Éric et Sandrine, pris dans l’action, n’ont pas subi de choc psychologique. Ils ont très peu dormi et ont eu le sentiment de « sortir de leur zone de confort tout en utilisant leur compétences pour aider d’autres personnes ». De plus, des liens noués grâce à la forte cohésion d’équipe perdurent encore aujourd’hui entre la vingtaine de sapeurs-pompiers.

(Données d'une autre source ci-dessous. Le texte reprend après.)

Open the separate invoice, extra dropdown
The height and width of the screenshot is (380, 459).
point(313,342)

Sandrine et Éric, pompiers tous deux au centre Orléans nord, se considèrent comme « reconnaissants d’avoir pu vivre cette expérience très riche émotionnellement. Nous sommes heureux de l’avoir fait ! » Ils ont appris à prendre du recul, à relativiser. « C’était très dur de rentrer », confie Éric, ému avant de rajouter que c’était « une belle mission ».

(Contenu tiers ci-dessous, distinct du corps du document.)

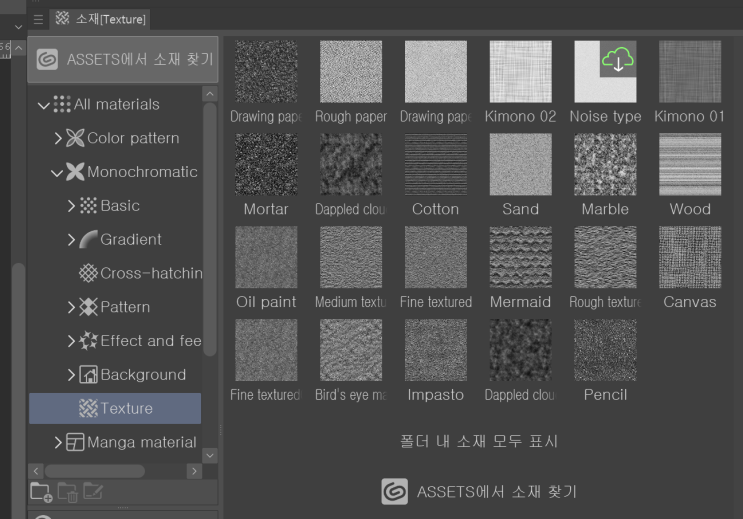
Task: Choose the Canvas texture thumbnail
Action: (x=690, y=257)
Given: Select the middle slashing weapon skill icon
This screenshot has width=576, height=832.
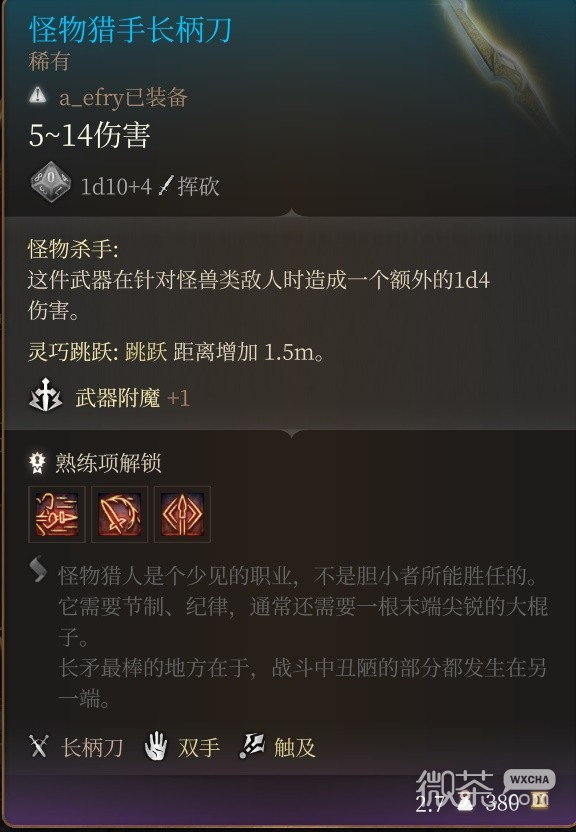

Témoignage de deux pompiers loirétains de retour de Beyrouth - Ruines

 

 

 

 

Depuis leur retour, Éric et Sandrine ont le sentiment de partager quelque chose de plus, eux qui partagent déjà leur vie depuis quelques temps. Ils se sentent compris par l’autre lorsqu’ils évoquent cette mission. « Tendre la main sans attendre rien des autres est une valeur que nous partageons avec PUI », proclame Sandrine. « Nous en sommes fiers », complète Éric. Les deux bénévoles assurent qu’ils sont prêts à repartir.

 

Témoignage de deux pompiers loirétains de retour de Beyrouth - ville dévastée

Quelles est la situation aujourd'hui au Liban ?

En avril, le Gouvernement a ordonné la démolition des silos, qui sont sur le port et en partie détruits. Mais des proches de victimes souhaitent qu'ils soient conservés pour en faire un lieu de mémoire. Leur destruction est suspendue. Pourtant, en juillet, ils se sont en partie effondrés et aujourd'hui, deux ans pile après l'explosion, deux silos se sont écroulés et le risque d'un nouvel écroulement est réel.

Par ailleurs, les Libanais souffrent : ils n'ont pas suffisamment à manger ; des coupures d'électricité peuvent durer jusqu'à vingt-trois heures ; les médicaments, l'eau potable et les carburants manquent. Les boulangeries rationnent le pain. Plus de 40 % de la population est au chômage. La livre libanaise a « perdu 95 % de sa valeur, en deux ans et le taux d’inflation moyen en juin était d’environ 210 % », informe les Nations-Unies. La crise économique est énorme.

D'après Justine Leblond de France Inter, dans son article Liban : deux ans après l’explosion au port de Beyrouth, "l'ONGéisation de la société"« ce sont les ONG qui portent à bout de bras une partie du Liban, pour la reconstruction, mais également pour la vie quotidienne ».

L'enquête sur l'explosion ouverte au Liban s'enlise au grand désespoir des habitants. Pour y pallier, des experts indépendants des Nations unies et des ONG ont appelé à l'ouverture d'une enquête internationale : « À l’occasion du deuxième anniversaire de l’explosion, nous sommes découragés de constater que les habitants du Liban attendent toujours que justice soit faite, et nous demandons qu’une enquête internationale soit ouverte sans délai ». Ils ont aussi constaté que« cette tragédie a été l’une des plus grandes explosions non nucléaires de mémoire récente, et pourtant le monde n’a rien fait pour savoir pourquoi elle s’est produite ».